- **WHAT NEEDS TO BE DONE**: Start the copy at the line holding "The width and height of the screenshot is (879, 739)." and continue it exactly through the last line of the entries, leaving out pictures and anything else.

Source records:
____________________

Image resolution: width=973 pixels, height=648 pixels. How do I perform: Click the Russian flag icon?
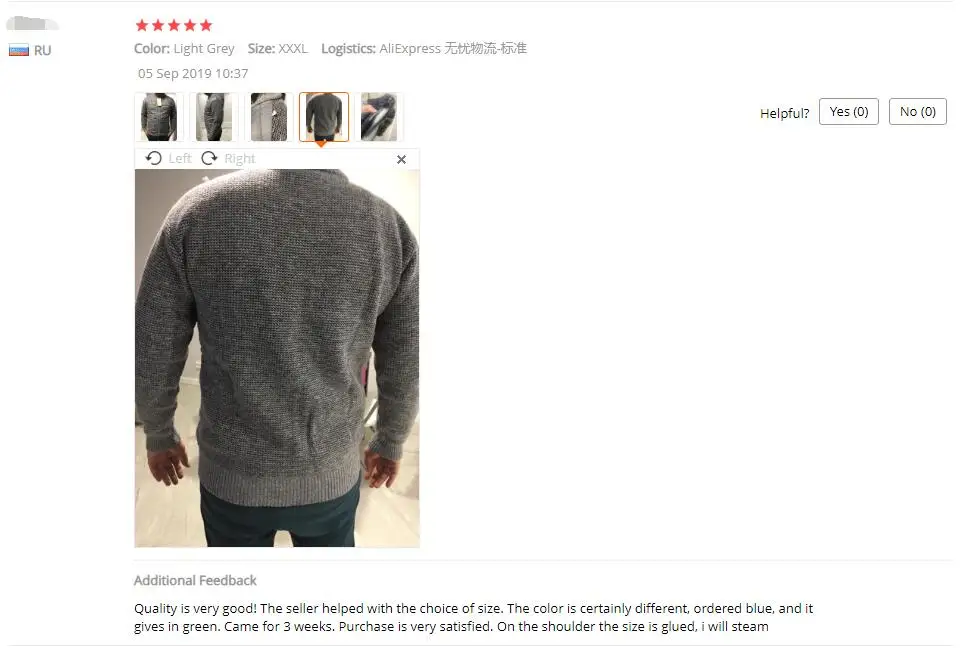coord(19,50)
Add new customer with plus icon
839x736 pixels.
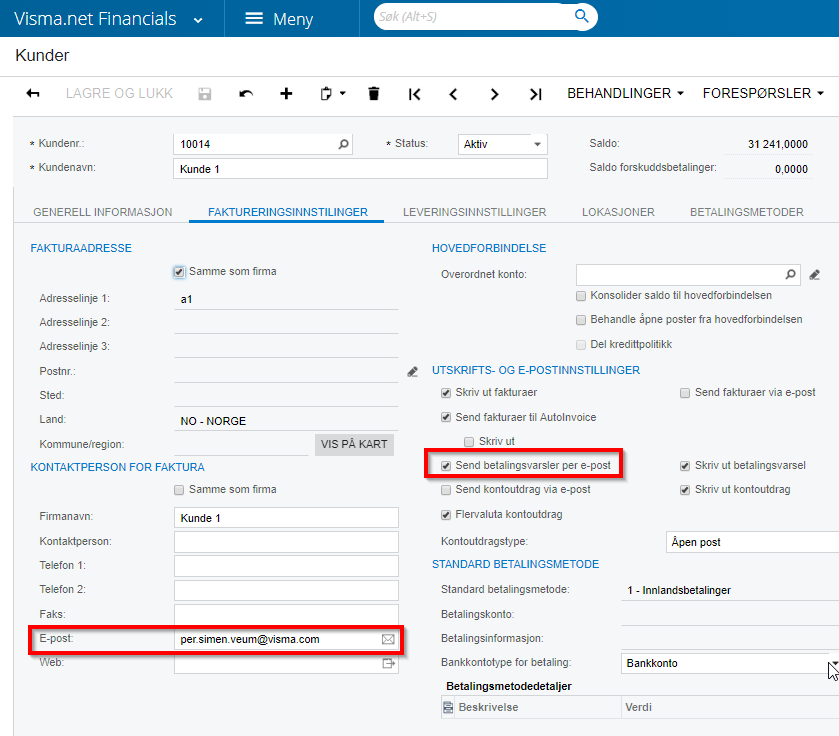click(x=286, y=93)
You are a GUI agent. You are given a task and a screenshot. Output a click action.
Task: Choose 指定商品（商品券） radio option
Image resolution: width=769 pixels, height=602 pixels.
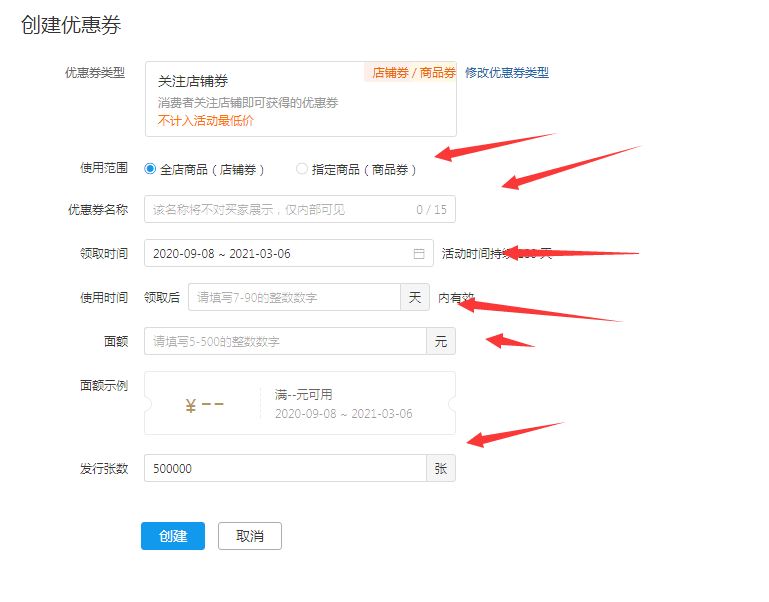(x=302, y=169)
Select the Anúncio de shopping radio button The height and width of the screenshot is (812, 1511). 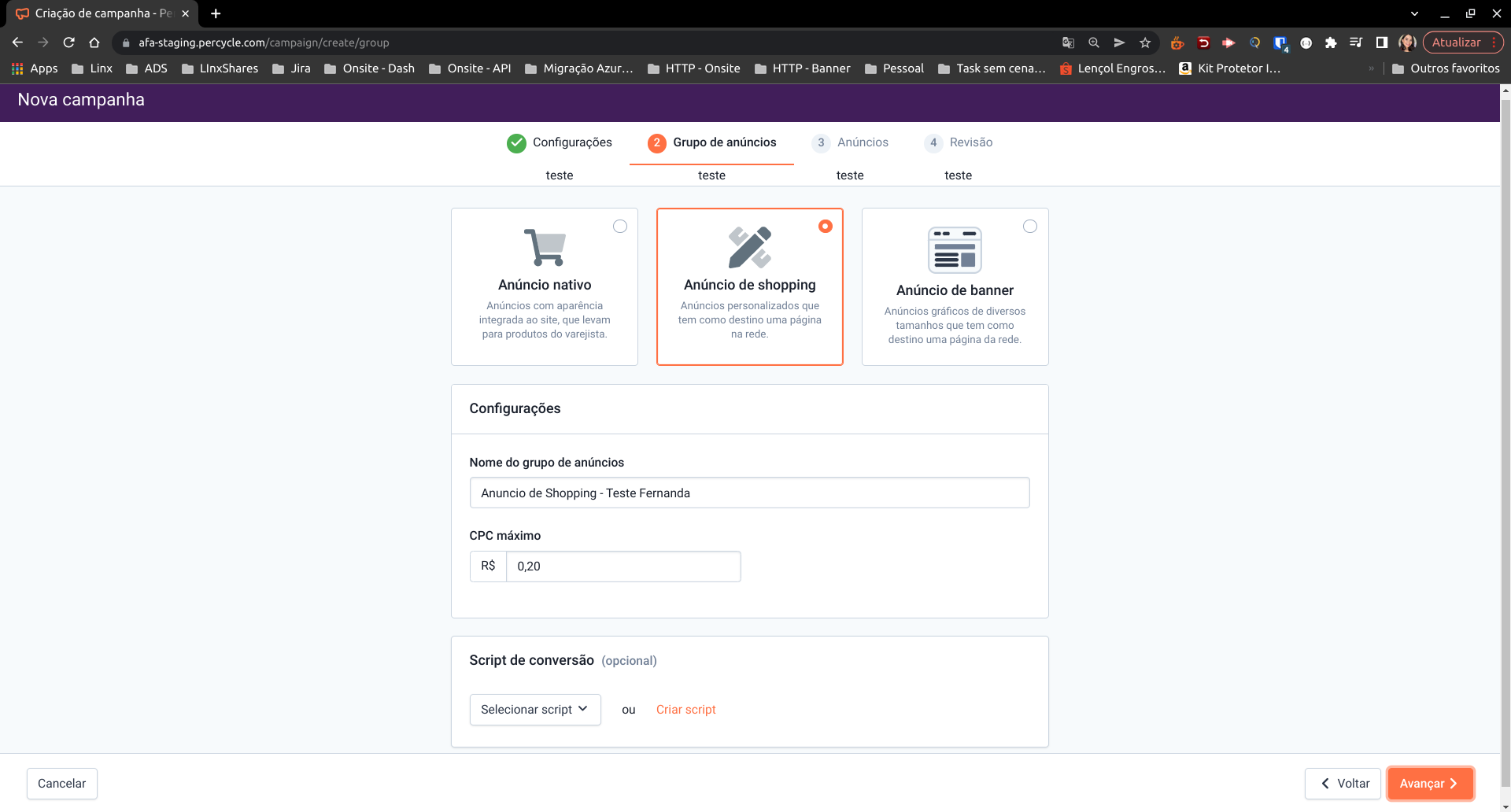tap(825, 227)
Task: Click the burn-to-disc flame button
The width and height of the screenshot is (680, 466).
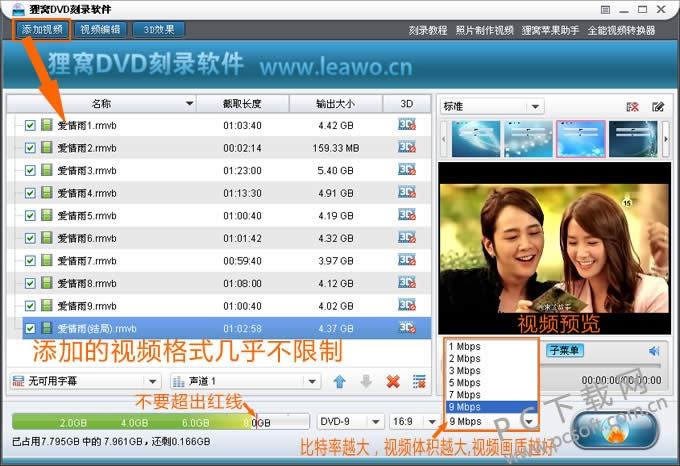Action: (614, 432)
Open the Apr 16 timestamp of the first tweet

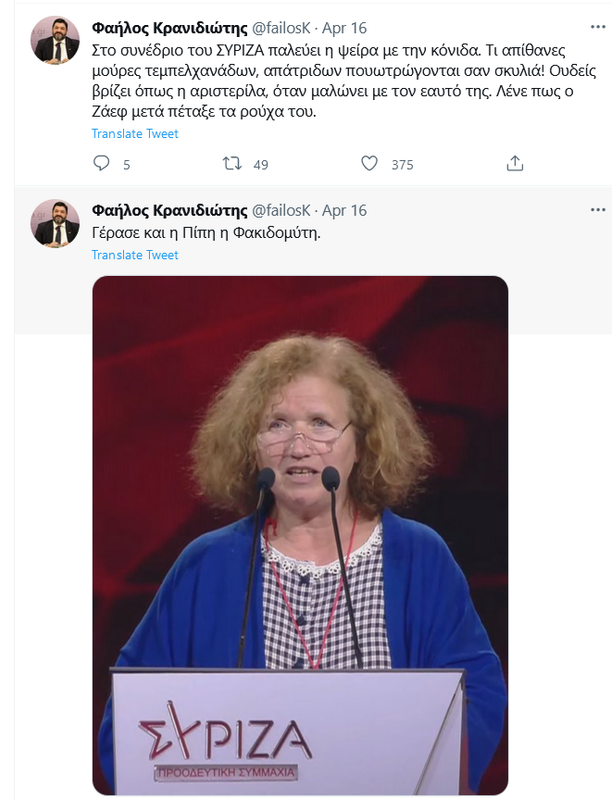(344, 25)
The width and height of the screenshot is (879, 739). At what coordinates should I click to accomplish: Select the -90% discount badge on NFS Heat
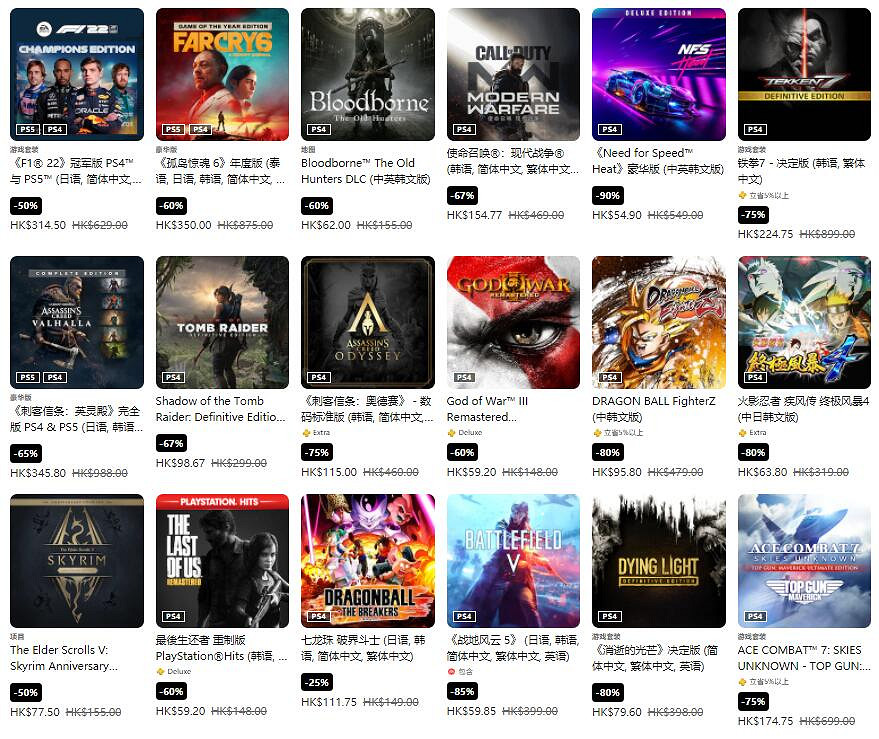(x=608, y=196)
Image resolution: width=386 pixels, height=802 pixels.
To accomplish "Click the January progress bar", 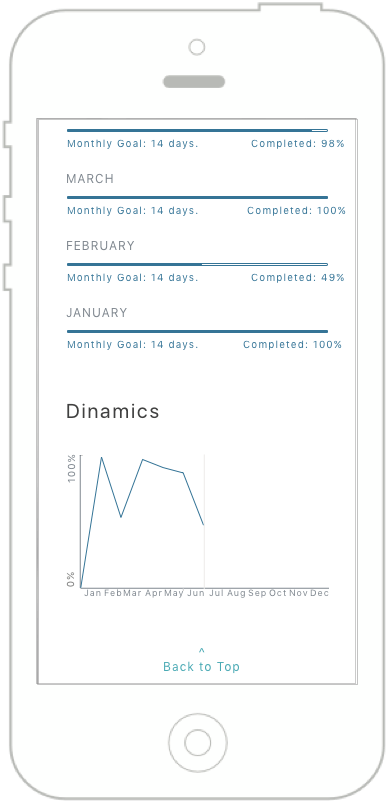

____________________

- **ANSWER TO THIS TASK**:
The width and height of the screenshot is (879, 739). At what coordinates should I click to accomplish: Select the -90% discount badge on NFS Heat
(x=608, y=196)
Image resolution: width=386 pixels, height=802 pixels.
To accomplish "Click the January progress bar", 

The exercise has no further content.